NEWS

No confidence motion fails, 141-159

No confidence motion fails, 141-159

The no-confidence motion tabled against the government by several opposition parties failed Thursday night, with 141 MPs voting for and 159 against.

The 158 MPs of the ruling New Democracy party were joined by an independent MP, who has bolted from the far-right Spartiates (Spartans), to reject the motion.

The result had been expected. A defection by New Democracy MPs that would bring down the government would have been a surprise of immense proportions.

The vote was preceded by speeches by Prime Minister Kyriakos Mitsotakis and opposition party leaders in a highly charged atmosphere, not only because they focused on the fatal train crash at Tempe last year, but also because it was preceded by the surprise news of the resignation of two government ministers, which reinforced the opposition attacks within Parliament.

Mitsotakis hit back at the opposition, calling their motion “unacceptable” and “inappropriate,” and denouncing their “brutal attempt” to take advantage of the widespread grief for the February 28, 2023, Tempe rail disaster that he said went far beyond the families of the 57 dead and the hundreds of injured train passengers. “They tried to turn grief into a party banner,” Mitsotakis said of the opposition.

For the accident itself, which opposition speakers insisted on calling a “crime,” Mitsotakis said it was the moment where the state’s long-standing structural deficiencies met human error. Despite their concerted attacks on the government, opposition parties could not conceal the conflicting tendencies. The statements that preceded the charged speeches by the political leaders are indicative of the climate that has developed. The extreme-left wing of SYRIZA, as expressed by Nikos Pappas, reiterated the rhetoric about the danger of electoral fraud, making reference to a dark past of the ruling conservatives.

“We are returning to the gloomy days of your political ancestors of the ERE [a Greek political party formed in 1956 by Konstantinos Karamanlis] and the 1961 elections [marred by fraud],” he said.

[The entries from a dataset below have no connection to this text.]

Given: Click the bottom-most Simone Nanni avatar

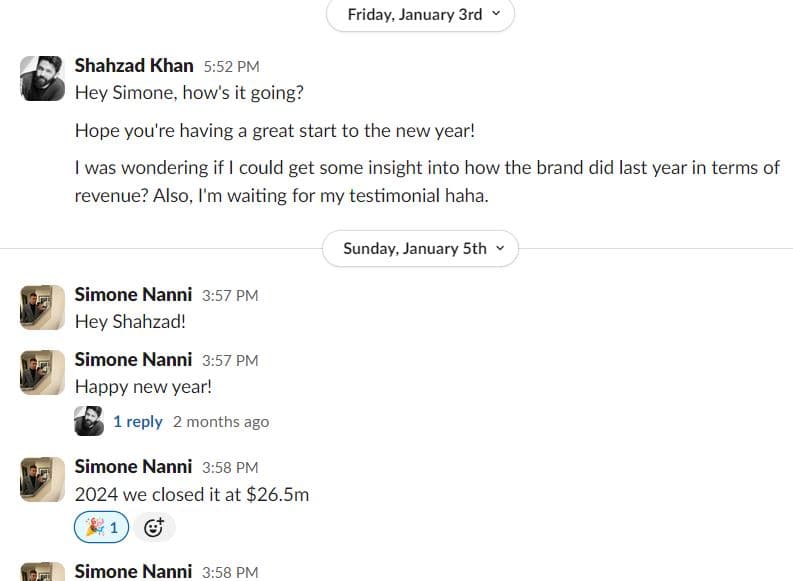Looking at the screenshot, I should coord(42,574).
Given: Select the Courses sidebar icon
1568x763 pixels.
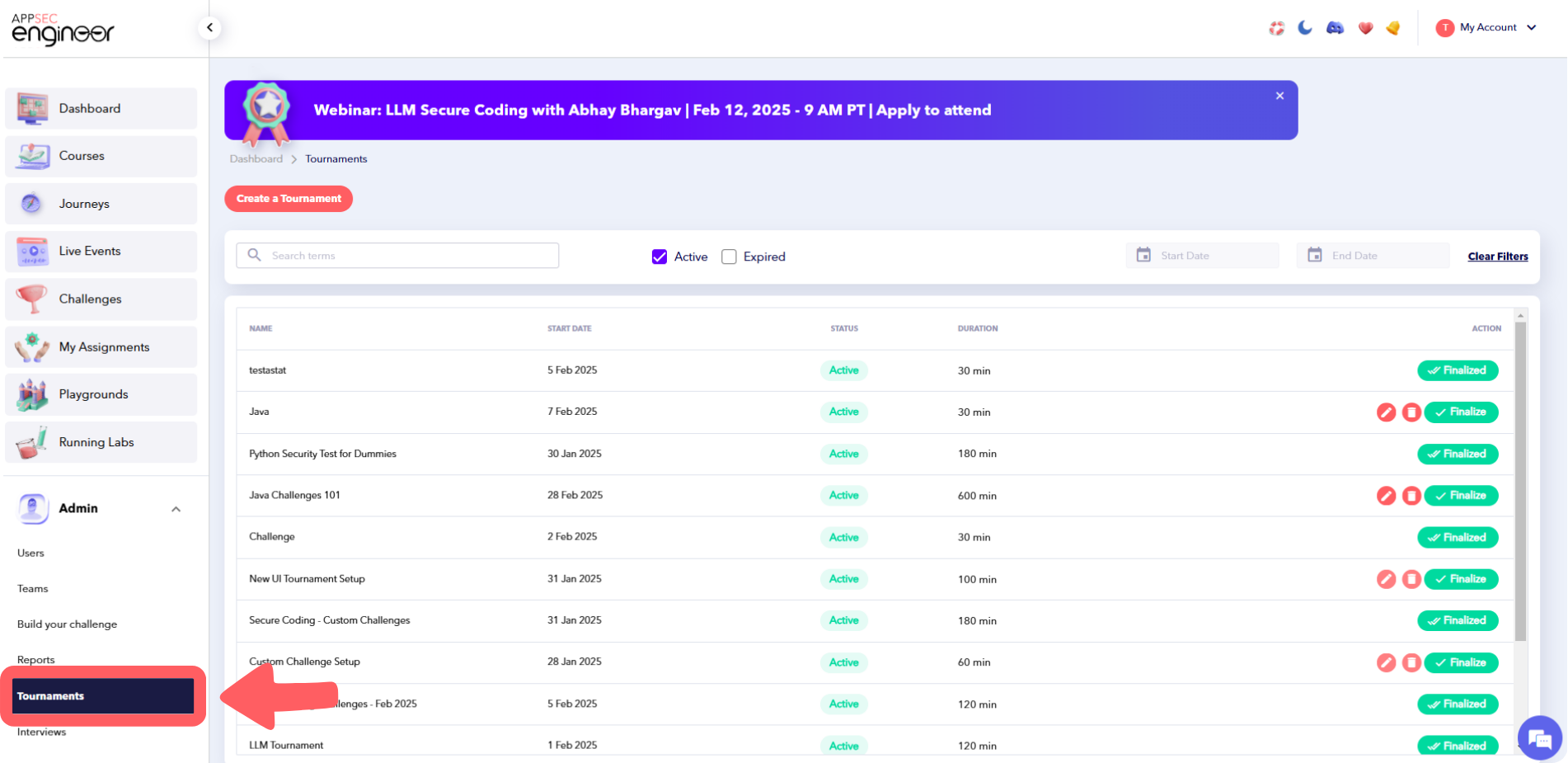Looking at the screenshot, I should 32,156.
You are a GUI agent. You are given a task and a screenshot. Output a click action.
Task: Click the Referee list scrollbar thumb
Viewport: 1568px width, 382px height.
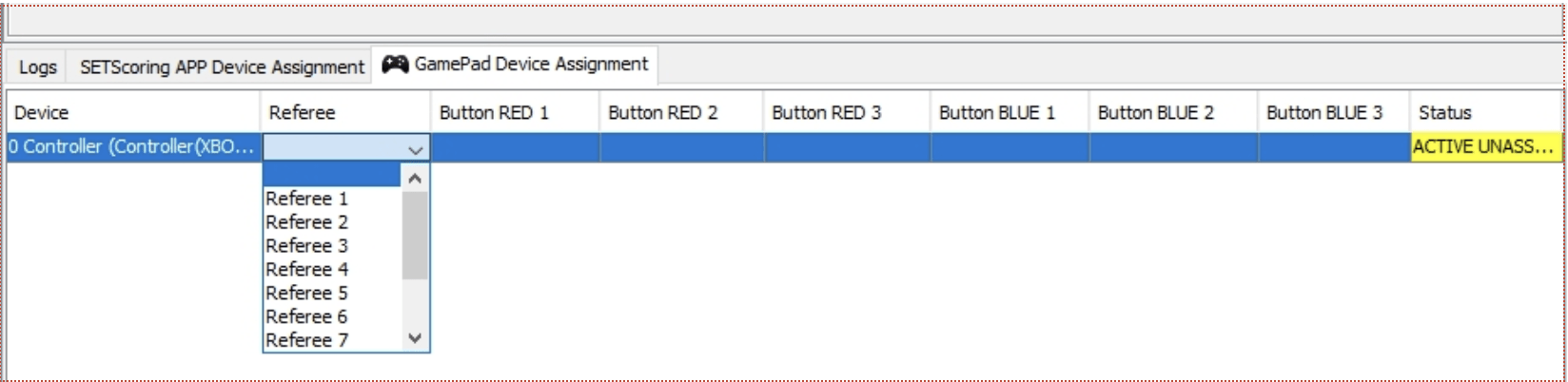[x=415, y=236]
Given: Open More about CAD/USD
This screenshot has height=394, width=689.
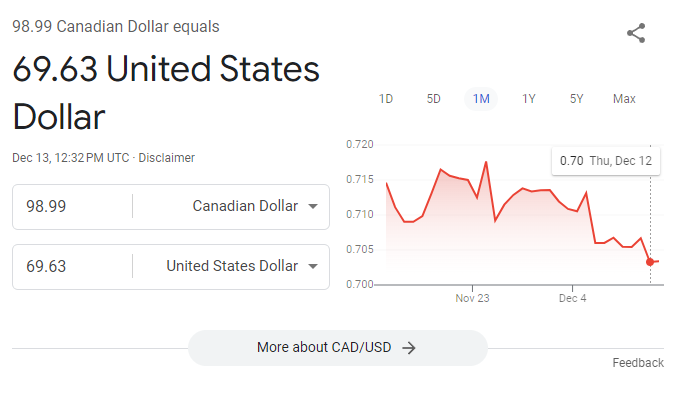Looking at the screenshot, I should click(337, 348).
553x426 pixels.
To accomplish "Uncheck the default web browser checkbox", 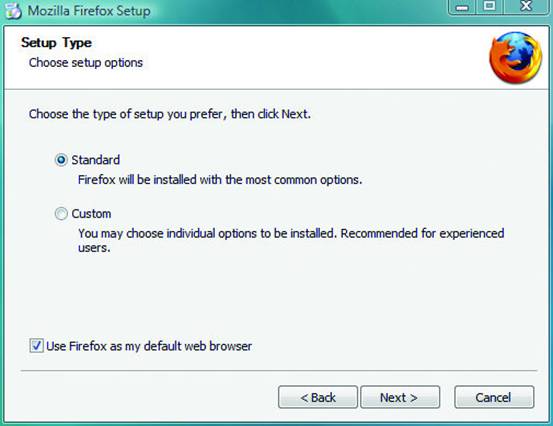I will [x=36, y=346].
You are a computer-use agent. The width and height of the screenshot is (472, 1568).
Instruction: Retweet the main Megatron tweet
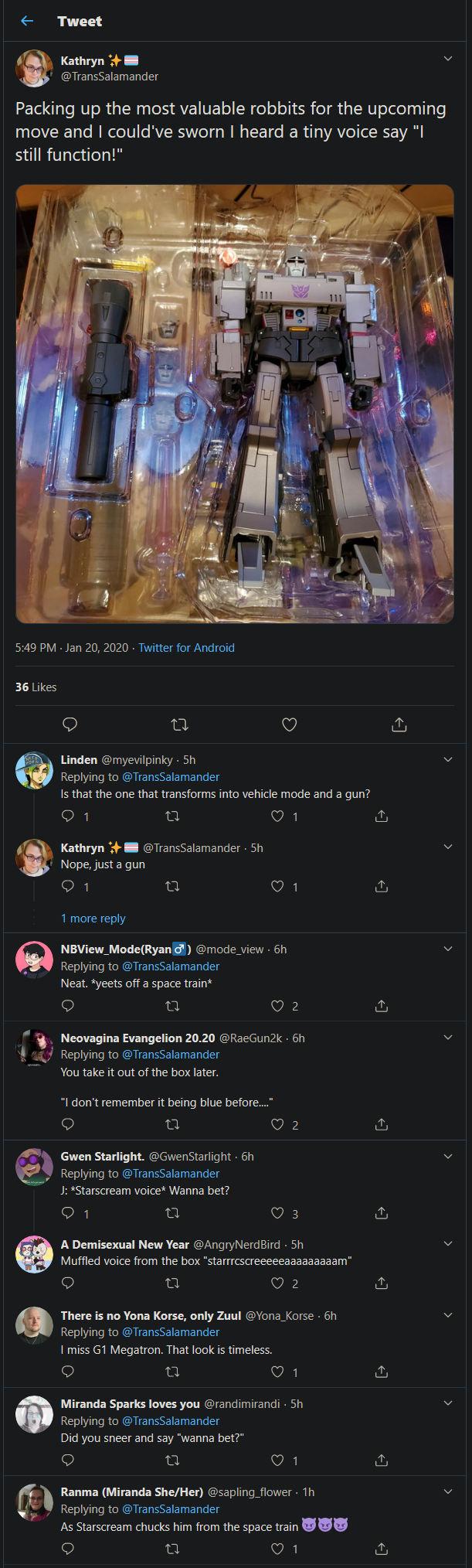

Evangelia Liakouli on the part of socialist PASOK said her party is the “institutional guarantor against the institutional aberration” of New Democracy. Euclid Tsakalotos of SYRIZA splinter party New Left said the conditions are not ripe for an alternative leftist proposal of governance, while a few hours later Effie Achtsioglou launched her own motion of censure against the new SYRIZA leadership: “Greek society does not deserve this opposition,” she said. At the same time the “civil war” continued to rage on the right side of the political spectrum, with nationalist Greek Solution accusing the Niki party and its leader of fantasizing about spearheading the patriotic front.